Saltar al contenido
Merck

Darunavir Population Pharmacokinetic Model Based on HIV Outpatient Data.

Therapeutic drug monitoring (2018-11-30)
Alper Daskapan, Quynh T D Tran, Dario Cattaneo, Cristina Gervasoni, Chiara Resnati, Ymkje Stienstra, Wouter F W Bierman, Jos G W Kosterink, Tjip S van der Werf, Johannes H Proost, Jan-Willem C Alffenaar, Daniel J Touw
RESUMEN

Darunavir is a second-generation protease inhibitor and is registered for the treatment of HIV-1 infection. The aim of this study was to develop and validate a darunavir population pharmacokinetic model based on data from daily practice.

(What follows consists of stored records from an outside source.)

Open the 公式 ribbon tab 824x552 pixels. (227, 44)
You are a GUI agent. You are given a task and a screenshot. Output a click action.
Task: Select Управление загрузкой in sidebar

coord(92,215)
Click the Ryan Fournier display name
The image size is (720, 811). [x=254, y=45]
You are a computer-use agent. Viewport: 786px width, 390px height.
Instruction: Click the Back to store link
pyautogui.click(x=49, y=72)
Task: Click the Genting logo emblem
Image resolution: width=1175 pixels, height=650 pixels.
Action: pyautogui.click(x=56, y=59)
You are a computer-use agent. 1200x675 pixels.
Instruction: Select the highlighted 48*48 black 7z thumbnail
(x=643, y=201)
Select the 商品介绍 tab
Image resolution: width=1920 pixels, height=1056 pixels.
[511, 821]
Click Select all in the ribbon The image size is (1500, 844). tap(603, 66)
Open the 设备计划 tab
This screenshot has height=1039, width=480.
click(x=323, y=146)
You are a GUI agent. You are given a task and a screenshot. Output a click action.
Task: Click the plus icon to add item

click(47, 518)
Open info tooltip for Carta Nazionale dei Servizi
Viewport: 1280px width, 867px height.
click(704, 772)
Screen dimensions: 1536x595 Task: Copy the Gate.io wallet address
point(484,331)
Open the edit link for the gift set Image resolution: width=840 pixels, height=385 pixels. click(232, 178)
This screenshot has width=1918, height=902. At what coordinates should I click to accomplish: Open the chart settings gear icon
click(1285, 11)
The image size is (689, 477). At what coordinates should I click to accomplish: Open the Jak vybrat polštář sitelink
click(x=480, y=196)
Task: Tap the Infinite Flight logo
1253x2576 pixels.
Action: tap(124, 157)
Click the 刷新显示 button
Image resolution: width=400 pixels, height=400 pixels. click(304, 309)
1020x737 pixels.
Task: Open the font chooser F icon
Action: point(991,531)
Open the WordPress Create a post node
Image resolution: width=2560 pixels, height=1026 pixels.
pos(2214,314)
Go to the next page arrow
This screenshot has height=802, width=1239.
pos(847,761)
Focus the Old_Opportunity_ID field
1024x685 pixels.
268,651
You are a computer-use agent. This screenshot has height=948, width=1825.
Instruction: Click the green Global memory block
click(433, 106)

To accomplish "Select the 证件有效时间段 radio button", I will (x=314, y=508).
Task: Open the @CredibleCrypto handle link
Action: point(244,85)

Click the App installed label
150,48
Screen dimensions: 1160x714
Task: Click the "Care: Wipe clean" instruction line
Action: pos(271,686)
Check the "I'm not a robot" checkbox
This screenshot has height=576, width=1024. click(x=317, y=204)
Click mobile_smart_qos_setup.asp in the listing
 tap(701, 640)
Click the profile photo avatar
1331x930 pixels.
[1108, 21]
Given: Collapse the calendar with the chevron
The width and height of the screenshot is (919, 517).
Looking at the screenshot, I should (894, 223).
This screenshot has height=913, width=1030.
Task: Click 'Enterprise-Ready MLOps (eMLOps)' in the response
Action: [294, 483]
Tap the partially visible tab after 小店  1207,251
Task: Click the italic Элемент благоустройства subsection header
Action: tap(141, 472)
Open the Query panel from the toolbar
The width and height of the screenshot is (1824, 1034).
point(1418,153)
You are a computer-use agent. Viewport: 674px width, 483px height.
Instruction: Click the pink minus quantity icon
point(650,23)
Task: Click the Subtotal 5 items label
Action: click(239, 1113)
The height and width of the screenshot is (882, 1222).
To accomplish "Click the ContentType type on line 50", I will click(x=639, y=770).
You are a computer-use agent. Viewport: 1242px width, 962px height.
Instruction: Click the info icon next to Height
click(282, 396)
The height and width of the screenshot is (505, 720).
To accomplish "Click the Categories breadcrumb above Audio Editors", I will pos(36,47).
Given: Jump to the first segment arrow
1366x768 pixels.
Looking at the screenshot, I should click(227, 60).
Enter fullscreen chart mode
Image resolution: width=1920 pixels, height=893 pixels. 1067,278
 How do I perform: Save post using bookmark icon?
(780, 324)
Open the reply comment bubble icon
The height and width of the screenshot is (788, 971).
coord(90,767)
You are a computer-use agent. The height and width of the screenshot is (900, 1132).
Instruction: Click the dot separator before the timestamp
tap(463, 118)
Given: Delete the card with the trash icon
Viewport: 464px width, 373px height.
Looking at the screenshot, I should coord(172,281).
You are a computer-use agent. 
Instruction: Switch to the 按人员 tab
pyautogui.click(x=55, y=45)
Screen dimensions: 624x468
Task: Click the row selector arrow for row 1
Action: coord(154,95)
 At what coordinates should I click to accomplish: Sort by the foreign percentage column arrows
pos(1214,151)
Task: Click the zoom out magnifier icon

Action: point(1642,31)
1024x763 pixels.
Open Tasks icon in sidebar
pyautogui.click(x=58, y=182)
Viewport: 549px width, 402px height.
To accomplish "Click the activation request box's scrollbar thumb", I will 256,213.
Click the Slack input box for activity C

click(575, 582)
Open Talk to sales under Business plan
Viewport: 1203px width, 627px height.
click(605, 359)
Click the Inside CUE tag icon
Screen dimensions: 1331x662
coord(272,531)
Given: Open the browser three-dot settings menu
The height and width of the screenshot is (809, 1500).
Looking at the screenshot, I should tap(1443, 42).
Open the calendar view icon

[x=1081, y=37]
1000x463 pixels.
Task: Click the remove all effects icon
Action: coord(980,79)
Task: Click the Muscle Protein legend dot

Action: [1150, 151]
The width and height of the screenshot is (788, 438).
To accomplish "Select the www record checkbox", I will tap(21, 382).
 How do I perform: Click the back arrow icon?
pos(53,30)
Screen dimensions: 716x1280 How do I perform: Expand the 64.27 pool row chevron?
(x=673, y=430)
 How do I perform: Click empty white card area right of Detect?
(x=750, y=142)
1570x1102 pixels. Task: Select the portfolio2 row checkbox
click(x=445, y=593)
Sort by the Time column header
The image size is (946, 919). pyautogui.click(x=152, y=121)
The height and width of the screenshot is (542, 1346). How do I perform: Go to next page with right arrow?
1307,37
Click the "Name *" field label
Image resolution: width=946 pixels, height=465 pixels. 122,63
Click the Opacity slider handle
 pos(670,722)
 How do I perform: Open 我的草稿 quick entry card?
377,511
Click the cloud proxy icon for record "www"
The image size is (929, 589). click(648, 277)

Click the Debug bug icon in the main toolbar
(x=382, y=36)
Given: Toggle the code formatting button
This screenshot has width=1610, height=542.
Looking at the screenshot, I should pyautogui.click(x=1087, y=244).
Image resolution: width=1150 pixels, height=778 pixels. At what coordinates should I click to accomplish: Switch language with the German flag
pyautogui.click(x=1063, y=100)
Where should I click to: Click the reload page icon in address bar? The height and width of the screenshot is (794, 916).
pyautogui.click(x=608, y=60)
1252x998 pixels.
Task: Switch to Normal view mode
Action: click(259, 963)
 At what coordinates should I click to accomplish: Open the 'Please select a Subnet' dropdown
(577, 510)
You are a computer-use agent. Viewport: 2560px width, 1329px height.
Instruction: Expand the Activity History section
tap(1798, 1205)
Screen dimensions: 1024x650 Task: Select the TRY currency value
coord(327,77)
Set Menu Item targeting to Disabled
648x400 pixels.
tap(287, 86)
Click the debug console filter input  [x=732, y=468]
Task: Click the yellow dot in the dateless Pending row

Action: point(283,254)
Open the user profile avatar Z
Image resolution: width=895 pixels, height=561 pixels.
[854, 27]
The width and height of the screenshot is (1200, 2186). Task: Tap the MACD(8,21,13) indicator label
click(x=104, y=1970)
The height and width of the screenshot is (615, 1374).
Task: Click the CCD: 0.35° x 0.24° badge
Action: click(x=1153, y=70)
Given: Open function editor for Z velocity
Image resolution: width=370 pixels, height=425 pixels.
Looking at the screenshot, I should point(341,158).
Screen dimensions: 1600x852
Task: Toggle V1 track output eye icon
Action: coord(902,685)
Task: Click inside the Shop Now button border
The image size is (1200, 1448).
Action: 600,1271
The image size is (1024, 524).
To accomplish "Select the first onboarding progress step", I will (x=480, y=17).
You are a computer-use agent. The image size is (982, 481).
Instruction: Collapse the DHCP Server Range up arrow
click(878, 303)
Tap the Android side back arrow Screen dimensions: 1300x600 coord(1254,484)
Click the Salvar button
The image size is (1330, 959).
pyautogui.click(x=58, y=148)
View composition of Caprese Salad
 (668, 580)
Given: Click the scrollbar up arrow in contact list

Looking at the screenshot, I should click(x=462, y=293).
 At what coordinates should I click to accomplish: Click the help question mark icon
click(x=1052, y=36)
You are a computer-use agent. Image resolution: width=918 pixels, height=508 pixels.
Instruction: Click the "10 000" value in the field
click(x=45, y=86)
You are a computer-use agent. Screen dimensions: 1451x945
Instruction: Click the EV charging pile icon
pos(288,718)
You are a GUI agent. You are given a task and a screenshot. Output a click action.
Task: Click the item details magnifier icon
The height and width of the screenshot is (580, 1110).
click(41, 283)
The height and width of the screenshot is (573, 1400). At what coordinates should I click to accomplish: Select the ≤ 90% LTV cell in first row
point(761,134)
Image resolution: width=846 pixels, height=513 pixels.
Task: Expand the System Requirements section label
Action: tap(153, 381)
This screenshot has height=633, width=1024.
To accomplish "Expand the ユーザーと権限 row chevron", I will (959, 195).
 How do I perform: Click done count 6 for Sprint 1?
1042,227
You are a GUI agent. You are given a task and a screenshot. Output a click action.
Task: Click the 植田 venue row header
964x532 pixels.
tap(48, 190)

Data sets were obtained from 2 hospitals: ASST Fatebenefratelli Sacco University Hospital, Italy (hospital A), and University Medical Center Groningen, the Netherlands (hospital B). A pharmacokinetic model was developed using data from the largest data set using the iterative two-stage Bayesian procedure within the MWPharm software package. External validation was conducted using data from the smaller data set with Passing-Bablok regression and Bland-Altman analyses. In total, data from 198 patients from hospital A and 170 patients from hospital B were eligible for inclusion. A 1-compartment model with first-order absorption and elimination resulted in the best model. The Passing-Bablok analysis demonstrated a linear correlation between measured concentration and predicted concentration with r = 0.97 (P < 0.05). The predicted values correlated well with the measured values as determined by a Bland-Altman analysis and were overestimated by a mean value of 0.12 mg/L (range 0.23-0.94 mg/L). A total of 98.2% of the predicted values were within the limits of agreement. A robust population pharmacokinetic model was developed, which can support therapeutic drug monitoring of darunavir in daily outpatient settings.